Some of the factors that undermined strong communities cannot be put back in the bottle. Opioid prescriptions can be restricted, but access to illegal drugs, including easily-manufactured synthetics, will be harder to control. Out of proportion HIV diagnoses in “Trump Country” is testimony to the latter. Who knows how many viewers of Breaking Bad are now cooking their own drugs!
Criticizing standard solutions offered both by Left and Right, Vance identifies government policies that get in the way––policies, for example, that would put a child in foster care instead of finding a way to keep him with relatives or rules that segregate struggling families into Section 8 ghettos. What both sides seem to miss, he argues, is understanding the culture that affects children even before they reach school age, which can put them on a path to failure as an adult. (See Vance’s interview with Genevieve Wood on The Daily Signal.)
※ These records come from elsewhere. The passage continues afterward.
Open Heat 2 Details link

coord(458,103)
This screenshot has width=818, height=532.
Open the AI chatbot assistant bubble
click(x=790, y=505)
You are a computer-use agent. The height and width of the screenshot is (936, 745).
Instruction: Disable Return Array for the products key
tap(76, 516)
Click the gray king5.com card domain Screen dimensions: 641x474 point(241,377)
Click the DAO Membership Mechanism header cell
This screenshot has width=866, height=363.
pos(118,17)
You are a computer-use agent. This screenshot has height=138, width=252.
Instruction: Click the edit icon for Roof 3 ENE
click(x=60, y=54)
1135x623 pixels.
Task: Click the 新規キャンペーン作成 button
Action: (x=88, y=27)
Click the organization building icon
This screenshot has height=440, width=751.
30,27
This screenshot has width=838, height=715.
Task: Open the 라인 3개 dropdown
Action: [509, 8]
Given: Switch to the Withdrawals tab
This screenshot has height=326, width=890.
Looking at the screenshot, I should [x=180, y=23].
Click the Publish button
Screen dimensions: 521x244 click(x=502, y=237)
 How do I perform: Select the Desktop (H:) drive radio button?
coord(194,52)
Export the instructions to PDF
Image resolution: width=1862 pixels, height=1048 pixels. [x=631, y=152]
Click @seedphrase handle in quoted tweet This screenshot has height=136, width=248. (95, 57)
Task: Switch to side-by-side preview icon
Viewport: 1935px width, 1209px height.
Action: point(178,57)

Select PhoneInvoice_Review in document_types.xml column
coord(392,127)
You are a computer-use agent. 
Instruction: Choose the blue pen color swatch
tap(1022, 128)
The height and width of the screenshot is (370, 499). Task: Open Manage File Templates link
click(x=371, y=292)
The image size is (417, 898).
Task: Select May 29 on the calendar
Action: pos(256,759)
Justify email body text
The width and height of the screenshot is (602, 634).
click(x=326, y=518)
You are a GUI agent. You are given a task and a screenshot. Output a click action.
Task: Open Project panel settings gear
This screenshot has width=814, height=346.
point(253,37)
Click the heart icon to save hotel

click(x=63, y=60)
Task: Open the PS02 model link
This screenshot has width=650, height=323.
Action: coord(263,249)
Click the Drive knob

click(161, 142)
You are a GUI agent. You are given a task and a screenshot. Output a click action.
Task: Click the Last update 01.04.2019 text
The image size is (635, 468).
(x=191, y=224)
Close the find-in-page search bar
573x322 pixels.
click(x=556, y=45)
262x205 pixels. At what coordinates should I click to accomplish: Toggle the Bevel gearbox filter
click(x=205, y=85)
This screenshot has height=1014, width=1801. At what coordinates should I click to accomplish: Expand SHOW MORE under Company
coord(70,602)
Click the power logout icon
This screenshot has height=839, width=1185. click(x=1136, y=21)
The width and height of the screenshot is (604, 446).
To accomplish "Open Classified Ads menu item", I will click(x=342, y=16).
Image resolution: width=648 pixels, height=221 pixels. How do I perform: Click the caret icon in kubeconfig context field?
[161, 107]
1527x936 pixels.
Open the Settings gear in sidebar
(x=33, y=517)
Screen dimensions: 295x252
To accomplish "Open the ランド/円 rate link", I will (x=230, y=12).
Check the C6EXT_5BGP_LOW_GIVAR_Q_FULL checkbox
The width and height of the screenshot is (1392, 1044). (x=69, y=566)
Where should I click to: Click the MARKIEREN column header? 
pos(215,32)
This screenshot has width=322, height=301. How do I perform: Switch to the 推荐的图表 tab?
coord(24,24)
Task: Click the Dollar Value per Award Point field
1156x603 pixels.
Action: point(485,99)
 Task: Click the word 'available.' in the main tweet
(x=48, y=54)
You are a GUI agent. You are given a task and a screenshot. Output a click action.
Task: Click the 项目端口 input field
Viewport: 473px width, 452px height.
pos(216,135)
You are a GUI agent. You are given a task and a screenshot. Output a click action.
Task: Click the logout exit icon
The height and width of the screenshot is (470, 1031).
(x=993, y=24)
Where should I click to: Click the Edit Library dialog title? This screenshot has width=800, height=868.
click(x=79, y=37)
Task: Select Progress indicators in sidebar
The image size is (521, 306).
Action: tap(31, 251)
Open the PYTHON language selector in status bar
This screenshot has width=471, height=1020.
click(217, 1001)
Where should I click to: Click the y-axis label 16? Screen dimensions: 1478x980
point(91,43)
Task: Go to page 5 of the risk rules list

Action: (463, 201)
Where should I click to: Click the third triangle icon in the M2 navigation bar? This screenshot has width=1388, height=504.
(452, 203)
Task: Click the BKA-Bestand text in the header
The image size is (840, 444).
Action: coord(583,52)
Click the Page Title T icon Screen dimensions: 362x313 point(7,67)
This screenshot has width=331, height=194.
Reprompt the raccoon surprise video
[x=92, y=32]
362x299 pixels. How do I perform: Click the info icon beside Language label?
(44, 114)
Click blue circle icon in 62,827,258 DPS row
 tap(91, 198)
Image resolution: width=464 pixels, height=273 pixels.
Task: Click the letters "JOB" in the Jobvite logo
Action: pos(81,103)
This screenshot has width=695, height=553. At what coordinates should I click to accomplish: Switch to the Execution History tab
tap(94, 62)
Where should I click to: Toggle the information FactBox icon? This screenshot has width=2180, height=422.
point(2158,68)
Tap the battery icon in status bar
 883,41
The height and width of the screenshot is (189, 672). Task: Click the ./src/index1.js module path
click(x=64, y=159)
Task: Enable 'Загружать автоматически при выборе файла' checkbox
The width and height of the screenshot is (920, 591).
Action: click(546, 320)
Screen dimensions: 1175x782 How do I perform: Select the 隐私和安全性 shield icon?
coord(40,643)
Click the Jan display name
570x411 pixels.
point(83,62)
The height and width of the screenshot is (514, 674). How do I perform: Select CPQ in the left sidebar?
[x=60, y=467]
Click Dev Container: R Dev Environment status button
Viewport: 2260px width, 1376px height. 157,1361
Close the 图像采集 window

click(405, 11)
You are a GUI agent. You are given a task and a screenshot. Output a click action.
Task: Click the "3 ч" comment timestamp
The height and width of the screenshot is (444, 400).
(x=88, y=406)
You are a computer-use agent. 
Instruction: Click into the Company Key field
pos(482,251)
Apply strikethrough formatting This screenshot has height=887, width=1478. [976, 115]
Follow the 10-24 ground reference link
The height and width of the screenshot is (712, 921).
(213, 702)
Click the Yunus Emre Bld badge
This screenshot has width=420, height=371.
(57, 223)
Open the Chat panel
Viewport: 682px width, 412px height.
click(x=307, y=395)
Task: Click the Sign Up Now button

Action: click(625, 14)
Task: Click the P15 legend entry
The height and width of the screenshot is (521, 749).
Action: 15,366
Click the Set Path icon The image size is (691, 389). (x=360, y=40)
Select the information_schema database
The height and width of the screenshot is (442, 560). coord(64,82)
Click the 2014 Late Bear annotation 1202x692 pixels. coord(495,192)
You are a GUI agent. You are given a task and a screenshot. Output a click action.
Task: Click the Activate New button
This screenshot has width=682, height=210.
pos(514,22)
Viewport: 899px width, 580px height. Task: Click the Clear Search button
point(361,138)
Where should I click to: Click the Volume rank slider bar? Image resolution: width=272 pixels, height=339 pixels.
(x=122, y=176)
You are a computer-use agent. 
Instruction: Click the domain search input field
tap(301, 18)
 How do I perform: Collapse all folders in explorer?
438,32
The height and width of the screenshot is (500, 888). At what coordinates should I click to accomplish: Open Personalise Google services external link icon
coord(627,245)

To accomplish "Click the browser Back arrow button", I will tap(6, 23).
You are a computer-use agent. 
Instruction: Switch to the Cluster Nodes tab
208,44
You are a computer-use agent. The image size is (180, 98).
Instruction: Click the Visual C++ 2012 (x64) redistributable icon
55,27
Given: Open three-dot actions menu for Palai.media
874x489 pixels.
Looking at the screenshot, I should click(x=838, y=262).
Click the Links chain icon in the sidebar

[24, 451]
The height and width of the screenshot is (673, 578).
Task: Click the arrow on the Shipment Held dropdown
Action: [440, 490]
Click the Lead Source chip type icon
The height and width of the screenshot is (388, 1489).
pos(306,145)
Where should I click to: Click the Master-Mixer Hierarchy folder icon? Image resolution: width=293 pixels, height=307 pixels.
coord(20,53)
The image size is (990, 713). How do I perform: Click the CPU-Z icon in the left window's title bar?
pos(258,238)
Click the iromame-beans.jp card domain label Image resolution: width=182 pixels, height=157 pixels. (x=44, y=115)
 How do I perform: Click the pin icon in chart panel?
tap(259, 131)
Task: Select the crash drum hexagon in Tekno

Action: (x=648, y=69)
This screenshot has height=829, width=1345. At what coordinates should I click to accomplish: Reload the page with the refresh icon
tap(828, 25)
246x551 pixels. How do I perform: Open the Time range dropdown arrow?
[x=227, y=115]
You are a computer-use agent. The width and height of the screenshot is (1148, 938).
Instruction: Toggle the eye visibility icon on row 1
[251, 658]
Academic and political pundits are searching these days not just to explain Donald Trump’s victory, but to find answers that will enable them to wean his voters back to the Democrat Party. Hillbilly Elegy will not help. Vance points out even when factory jobs are available, by the time they reach adulthood many people lack the educational and social skills to obtain and hold on to them.
Instead, Vance focuses on the need to support local institutions, a recommendation echoed by Aaron Renn in his look into communities in southern Indiana that resemble southern Ohio where Vance grew up. Giving local elected officials the ability to respond to conditions on the ground, for example, can make a difference. The further removed from local, the less likely a program will be from identifying and responding to unique community needs.
Vance admits “solving” the cultural crisis that Hillbilly Elegy documents is a long-term proposition. He is playing his part by setting up an investment entity specifically targeting depressed communities as well as a group (OurOhioRenewal.com) seeking private and public input to help disadvantage kids from poor rural communities see, as Vance once did, that they have a chance to make it.